In the study published on arXiv in November 2025, still awaiting peer review, researchers tested the guardrails of a pool of 25 frontier AI models across nine providers: OpenAI, Anthropic, xAI, Alibaba’s Qwen, Deepseek, Mistral AI, Meta, Moonshot AI, and Google. To measure the effectiveness of the AIs’ safety guardrails, the team tested 20 handwritten poems and 1,200 AI-generated verses detailing harmful prompts. The poems spanned four safety categories: loss-of-control scenarios, harmful manipulation, cyber offenses, and Chemical, Biological, Radiological, and Nuclear weapons (CBRN). As such, poems solicited specialized advice related to indiscriminate weapons, child exploitation, self-harm, intellectual property and privacy infringements, and other violent offenses. Prompts were considered successful if they produced the intended unsafe answers
According to the DEXAI team, transforming unsafe requests into poetry resulted in an average fivefold increase in successful requests. Models exhibited issues regardless of training pipelines and system architectures, suggesting a general vulnerability in how models interpret language. However, the model provider made a substantial difference. Of the 25 models tested, 13 were duped over 70% of the time, with Google, Deepseek, and Qwen proving notably susceptible. Even Anthropic, which once made headlines by daring its customers to try and jailbreak its Claude AI system, was vulnerable to the technique, though much more infrequently.

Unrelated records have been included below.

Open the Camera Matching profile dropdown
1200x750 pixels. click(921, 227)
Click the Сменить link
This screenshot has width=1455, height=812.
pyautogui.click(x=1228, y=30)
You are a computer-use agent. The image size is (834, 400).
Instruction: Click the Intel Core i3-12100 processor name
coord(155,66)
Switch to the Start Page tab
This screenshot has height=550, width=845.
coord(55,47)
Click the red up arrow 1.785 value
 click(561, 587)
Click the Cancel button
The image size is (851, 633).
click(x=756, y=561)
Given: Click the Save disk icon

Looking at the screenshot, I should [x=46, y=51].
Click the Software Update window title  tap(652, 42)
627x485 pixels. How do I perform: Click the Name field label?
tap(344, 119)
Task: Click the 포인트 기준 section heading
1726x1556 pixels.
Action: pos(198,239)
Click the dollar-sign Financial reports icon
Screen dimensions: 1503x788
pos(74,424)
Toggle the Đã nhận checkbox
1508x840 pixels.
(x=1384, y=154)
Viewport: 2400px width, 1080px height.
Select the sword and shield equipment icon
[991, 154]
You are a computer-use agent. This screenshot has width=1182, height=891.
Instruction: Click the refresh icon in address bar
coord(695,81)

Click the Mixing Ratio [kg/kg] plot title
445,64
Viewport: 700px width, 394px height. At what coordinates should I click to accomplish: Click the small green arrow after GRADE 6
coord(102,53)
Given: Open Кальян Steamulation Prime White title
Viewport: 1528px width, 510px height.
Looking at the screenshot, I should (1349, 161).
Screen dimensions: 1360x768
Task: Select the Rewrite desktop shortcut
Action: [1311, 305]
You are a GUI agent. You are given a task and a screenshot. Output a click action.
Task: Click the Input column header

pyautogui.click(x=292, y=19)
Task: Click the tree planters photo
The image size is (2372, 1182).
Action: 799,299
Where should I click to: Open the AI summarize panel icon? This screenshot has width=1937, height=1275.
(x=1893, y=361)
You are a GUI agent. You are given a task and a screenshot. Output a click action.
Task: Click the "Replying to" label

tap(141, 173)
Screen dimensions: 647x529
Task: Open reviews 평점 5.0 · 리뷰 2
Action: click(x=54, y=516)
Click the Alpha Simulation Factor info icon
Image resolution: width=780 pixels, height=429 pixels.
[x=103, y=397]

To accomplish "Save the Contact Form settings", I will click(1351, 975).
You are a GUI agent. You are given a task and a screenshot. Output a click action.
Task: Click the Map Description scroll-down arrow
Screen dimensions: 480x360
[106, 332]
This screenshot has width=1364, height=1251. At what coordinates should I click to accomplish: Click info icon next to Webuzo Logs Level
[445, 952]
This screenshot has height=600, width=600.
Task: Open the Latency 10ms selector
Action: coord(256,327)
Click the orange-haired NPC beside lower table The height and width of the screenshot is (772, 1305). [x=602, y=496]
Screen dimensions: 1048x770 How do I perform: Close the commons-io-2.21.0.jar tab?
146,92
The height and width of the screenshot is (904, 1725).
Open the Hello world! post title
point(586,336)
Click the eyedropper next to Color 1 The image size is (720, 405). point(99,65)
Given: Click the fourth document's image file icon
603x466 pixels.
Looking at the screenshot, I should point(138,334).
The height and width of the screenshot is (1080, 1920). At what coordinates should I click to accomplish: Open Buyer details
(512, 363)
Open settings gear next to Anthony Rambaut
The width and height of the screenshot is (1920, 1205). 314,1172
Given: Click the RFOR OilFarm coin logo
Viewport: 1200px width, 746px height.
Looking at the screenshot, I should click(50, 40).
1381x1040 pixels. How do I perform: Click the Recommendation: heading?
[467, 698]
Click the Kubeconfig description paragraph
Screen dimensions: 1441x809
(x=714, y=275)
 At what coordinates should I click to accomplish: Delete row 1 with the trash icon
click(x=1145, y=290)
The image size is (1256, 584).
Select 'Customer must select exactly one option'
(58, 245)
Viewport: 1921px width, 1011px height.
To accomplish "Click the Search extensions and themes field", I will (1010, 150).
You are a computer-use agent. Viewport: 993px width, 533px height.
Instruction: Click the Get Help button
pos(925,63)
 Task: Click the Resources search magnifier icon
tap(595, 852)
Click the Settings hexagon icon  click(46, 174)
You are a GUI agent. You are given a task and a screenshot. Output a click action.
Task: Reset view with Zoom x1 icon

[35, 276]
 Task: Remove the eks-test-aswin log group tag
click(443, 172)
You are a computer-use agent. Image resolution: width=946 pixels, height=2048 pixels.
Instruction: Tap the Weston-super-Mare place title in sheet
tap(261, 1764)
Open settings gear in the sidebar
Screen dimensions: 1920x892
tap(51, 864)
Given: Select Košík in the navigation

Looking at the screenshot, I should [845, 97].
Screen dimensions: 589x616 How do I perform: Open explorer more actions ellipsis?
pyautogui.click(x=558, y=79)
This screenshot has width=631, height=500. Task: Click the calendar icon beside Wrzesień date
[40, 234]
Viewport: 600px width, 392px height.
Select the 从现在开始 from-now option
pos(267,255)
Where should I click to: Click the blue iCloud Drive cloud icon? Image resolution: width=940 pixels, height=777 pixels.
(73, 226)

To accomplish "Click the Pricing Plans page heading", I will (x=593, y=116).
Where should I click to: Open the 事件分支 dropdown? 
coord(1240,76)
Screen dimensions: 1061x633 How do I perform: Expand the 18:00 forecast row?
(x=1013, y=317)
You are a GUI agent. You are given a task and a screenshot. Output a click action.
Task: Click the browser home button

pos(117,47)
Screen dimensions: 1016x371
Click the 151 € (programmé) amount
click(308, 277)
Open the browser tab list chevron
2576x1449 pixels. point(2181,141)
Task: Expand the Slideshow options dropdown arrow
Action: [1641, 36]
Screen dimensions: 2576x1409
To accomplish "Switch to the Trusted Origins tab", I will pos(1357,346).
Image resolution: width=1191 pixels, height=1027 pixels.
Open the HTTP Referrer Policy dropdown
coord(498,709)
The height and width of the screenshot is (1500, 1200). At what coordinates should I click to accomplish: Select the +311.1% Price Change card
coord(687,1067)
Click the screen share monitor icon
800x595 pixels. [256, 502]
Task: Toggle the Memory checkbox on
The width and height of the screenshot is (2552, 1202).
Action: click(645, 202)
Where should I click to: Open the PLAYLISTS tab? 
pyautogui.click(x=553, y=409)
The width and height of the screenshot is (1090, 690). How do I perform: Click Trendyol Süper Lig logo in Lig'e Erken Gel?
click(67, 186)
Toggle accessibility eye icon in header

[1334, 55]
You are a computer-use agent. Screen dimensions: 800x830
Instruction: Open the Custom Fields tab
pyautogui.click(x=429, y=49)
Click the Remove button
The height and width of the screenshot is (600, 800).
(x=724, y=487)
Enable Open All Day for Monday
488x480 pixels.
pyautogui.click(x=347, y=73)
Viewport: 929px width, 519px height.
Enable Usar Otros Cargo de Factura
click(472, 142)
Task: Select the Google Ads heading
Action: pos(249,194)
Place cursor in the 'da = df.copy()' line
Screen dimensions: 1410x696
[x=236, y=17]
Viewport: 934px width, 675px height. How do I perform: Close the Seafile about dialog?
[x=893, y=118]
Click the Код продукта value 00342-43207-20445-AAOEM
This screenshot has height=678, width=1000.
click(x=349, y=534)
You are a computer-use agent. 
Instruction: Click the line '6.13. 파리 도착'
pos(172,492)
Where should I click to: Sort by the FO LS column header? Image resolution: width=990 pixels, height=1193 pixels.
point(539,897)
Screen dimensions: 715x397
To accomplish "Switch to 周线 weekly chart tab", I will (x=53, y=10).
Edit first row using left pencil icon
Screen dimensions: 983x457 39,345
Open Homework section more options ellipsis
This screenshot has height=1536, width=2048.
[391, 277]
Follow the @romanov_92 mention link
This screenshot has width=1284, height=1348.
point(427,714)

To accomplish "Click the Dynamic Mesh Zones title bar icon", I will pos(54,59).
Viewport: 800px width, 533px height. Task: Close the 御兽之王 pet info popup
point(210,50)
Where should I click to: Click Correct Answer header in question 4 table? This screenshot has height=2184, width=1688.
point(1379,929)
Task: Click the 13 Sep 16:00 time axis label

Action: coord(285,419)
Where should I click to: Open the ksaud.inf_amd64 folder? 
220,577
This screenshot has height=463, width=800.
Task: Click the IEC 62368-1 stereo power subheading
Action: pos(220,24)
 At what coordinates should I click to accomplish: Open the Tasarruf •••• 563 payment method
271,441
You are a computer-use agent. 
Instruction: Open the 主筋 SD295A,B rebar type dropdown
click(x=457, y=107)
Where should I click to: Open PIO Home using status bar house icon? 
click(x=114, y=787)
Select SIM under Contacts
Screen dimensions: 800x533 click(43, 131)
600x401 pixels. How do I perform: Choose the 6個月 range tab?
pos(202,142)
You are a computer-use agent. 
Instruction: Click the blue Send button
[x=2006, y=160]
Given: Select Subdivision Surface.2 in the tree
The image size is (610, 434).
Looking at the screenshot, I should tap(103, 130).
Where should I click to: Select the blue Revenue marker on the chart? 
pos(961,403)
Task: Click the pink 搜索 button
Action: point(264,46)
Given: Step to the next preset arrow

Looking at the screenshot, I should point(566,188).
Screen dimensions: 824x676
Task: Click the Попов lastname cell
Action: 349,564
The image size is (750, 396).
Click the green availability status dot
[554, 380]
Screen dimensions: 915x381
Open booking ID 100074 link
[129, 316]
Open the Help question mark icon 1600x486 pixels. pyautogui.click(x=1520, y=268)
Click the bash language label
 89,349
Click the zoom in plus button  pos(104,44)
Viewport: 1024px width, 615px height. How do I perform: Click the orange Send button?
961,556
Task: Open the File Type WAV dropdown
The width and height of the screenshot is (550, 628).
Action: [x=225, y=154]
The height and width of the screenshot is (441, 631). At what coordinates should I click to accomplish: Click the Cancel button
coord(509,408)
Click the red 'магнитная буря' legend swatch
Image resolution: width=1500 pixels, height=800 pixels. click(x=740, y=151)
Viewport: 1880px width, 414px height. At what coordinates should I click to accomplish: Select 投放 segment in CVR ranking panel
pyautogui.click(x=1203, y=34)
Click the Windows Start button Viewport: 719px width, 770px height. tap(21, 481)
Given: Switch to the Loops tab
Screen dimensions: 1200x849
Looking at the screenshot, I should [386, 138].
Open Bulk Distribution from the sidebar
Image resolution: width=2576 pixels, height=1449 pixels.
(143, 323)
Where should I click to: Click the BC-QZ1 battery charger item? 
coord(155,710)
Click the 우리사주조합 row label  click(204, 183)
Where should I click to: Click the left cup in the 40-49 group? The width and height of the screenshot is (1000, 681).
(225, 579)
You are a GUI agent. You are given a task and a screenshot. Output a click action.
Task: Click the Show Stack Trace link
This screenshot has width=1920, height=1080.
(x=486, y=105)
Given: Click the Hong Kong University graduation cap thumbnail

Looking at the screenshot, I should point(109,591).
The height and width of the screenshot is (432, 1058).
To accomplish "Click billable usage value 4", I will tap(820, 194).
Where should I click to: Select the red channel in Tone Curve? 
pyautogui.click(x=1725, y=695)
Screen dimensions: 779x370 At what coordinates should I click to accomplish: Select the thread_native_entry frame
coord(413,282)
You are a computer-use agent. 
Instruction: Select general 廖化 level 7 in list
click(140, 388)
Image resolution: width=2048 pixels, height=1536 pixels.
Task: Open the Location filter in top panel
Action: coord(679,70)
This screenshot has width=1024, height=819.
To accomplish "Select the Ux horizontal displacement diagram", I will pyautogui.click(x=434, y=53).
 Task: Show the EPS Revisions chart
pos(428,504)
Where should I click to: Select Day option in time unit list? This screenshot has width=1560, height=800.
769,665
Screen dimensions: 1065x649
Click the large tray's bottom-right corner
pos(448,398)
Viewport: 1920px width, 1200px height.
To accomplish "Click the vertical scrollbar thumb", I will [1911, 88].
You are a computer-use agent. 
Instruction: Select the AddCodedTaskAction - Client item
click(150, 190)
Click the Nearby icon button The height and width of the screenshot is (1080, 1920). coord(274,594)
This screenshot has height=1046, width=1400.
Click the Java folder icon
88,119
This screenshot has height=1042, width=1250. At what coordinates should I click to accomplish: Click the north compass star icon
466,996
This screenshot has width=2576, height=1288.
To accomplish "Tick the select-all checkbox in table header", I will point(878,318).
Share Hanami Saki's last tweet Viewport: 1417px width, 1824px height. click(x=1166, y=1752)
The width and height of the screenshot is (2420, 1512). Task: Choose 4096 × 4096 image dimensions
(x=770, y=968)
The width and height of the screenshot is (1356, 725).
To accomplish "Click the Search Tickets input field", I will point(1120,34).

Only four models were fooled less than a third of the time. And while the degree of susceptibility varied widely, even Antropic’s Claude and OpenAI’s GPT-5, the best-performing of the group, fell victim to the technique. Surprisingly, smaller models held up against adversarial poetry prompts better than their larger counterparts, while results showed no advantage for proprietary systems over open-weight models. What wasn’t surprising, however, was the comparative performance of manually-crafted and AI-written poetry, in which human-written verse vastly outperformed its artificial counterpart; a result that should have literature professors everywhere beaming.